**Problems and tasks**
(a) In the Xbox 360 versus PS3 forum thread, which poster wholeheartedly recommends the 360?
(b) Write out the stretch of the Xbox 360 versus PS3 forum thread from "## Prime (May" through "getting a 360.".
(c) Write the next part of the Xbox 360 versus PS3 forum thread, picking up after its final line.
** Start of Text extract **
Not necessarily,  my friend. XBL Gold is great, but your only paying to get Demos a few days earlier and to actually play online compared to Silver. While the PSN has pretty much what he needs.


----------



## YassoMasso (May 9, 2008)

ZeWarriorReturns said:
			
		

> He specifically mentioned no fanboys. Please leave.


I'm not a fanboy. I don't have an Xbox or an Xbox 360. I'm simply a Ps3 hater.


----------



## Calogero91 (May 9, 2008)

By the far the xbox 360 is better, any game online is amazing. Bottom line i know ps3 and 360 have some great exclusive games but  i have yet to find a mulitplatform game that is better on the ps3, multiplatform games especially online are much better on the 360.


----------



## Endogene (May 9, 2008)

there are modchips for the xbox360...


----------



## Prime (May 9, 2008)

I whole heartly recommened the 360.

The library of games is huge and LIVE is excellent.

The recent 360's don't brake down often if that is worring your about getting a 360.



			
				Endogene said:
			
		

> there are modchips for the xbox360...



You can NOT base a expensive purchase on which console has a mod chip or not.


----------



## Salamantis (May 9, 2008)

ZeWarriorReturns said:
			
		

> YassoMasso said:
> 
> 
> 
> ...



Yeah, Ze, you don't belong in this thread.
** End of Text extract **
** Start of Given information **
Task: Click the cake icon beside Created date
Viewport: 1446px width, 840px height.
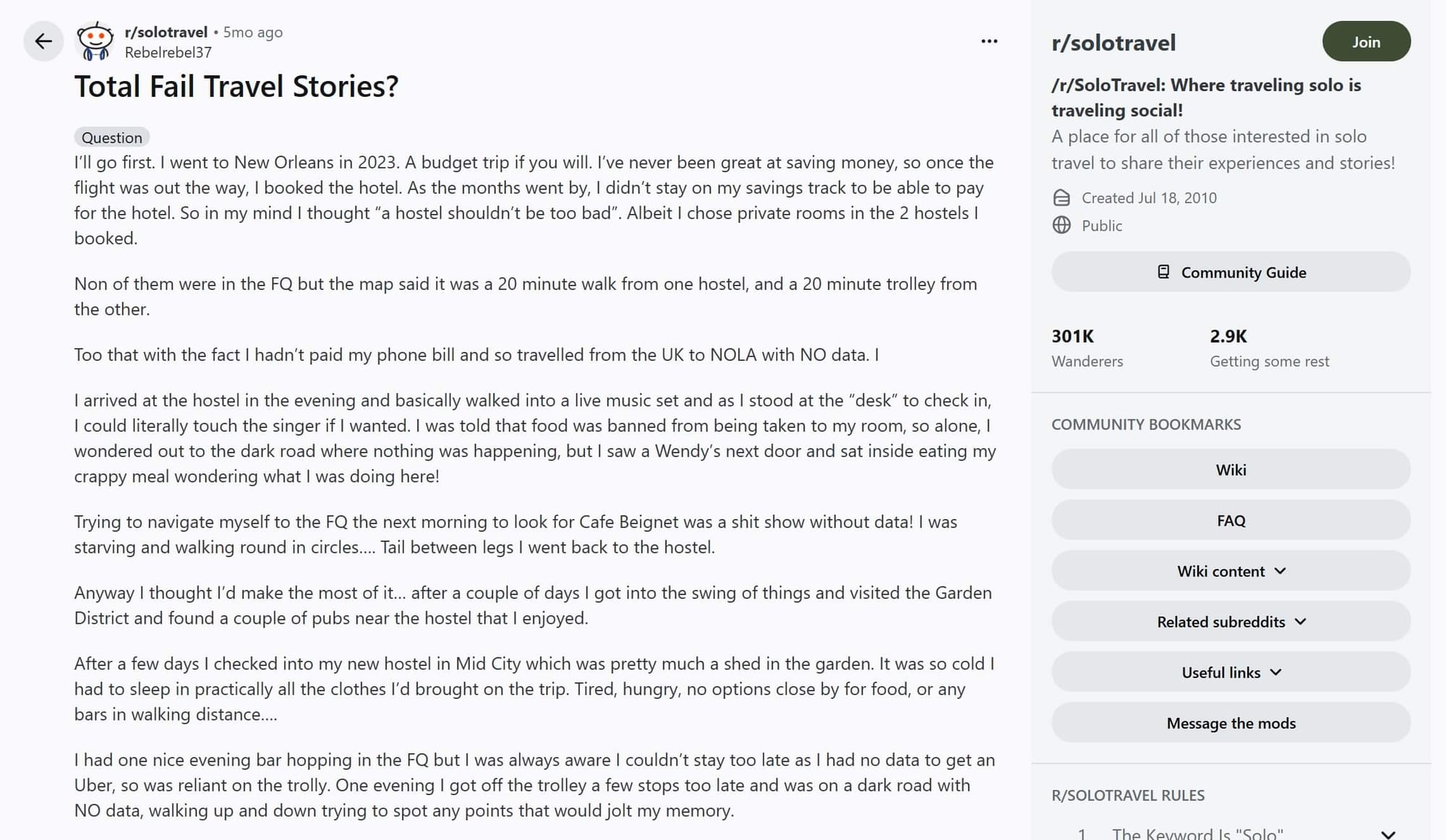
** End of Given information **
**Response list**
(a) Prime

(b)
## Prime (May 9, 2008)

I whole heartly recommened the 360.

The library of games is huge and LIVE is excellent.

The recent 360's don't brake down often if that is worring your about getting a 360.

(c)
----------



## Linkiboy (May 9, 2008)

360: Use the money you saved (200$) to buy Live.

The 360 has a media center, in my opinion one better than the PS3. You can play all the files from your PC(if you're running XP with Media Center or Vista), or you can play them from an external source such as a flash drive or a DVD. I've burned 720p HD movies onto 4.7GB dvd disks, from files I got from torrent sites. If you feel like being legal, you can download HD movies straight from the marketplace to your hard drive. You can also rip your CDs to your hard drive, and play music while playing in game.

Also modding will save a lot of money.

Other pros for the 360:
+Controller has rumble, at this very moment, with 55 hours of battery life on 2 AA batteries (vs 18 hours for ps3; reported by GamePro)
+Private chat, video chat, between two people, even if you're in different games.
+You can charge your controller while playing, and while this is possible on the PS3, you need to find a cable long enough to do that.
+Bigger marketplace

Also, IMO, the controller is better designed.


----------



## Prime (May 9, 2008)

The PS3 is full of fail imo 
	

	
	
		
		

		
		
	


	




I'm not a fanboy btw.


----------



## techforumz (May 9, 2008)

Actually, the tech support is even worse than that of the 360. No tech support if it's "too dusty". Plus not hacked, plus price, plus enormous (think u-haul).
Edit: the xbox also has hd-dvd which has been cracked. (code in sig.)


----------



## Prime (May 9, 2008)

techforumz said:
			
		

> Actually, the tech support is even worse than that of the 360. No tech support if it's "too dusty". Plus not hacked, plus price, plus enormous (think u-haul).
> Edit: the xbox also has hd-dvd which has been cracked. (code in sig.)



HD-DVD is useless now.

Yeah, maybe the tech support is bad but you get there in the end.


----------



## Linkiboy (May 9, 2008)

ZeWarriorReturns said:
			
		

> JKR Firefox said:
> 
> 
> 
> ...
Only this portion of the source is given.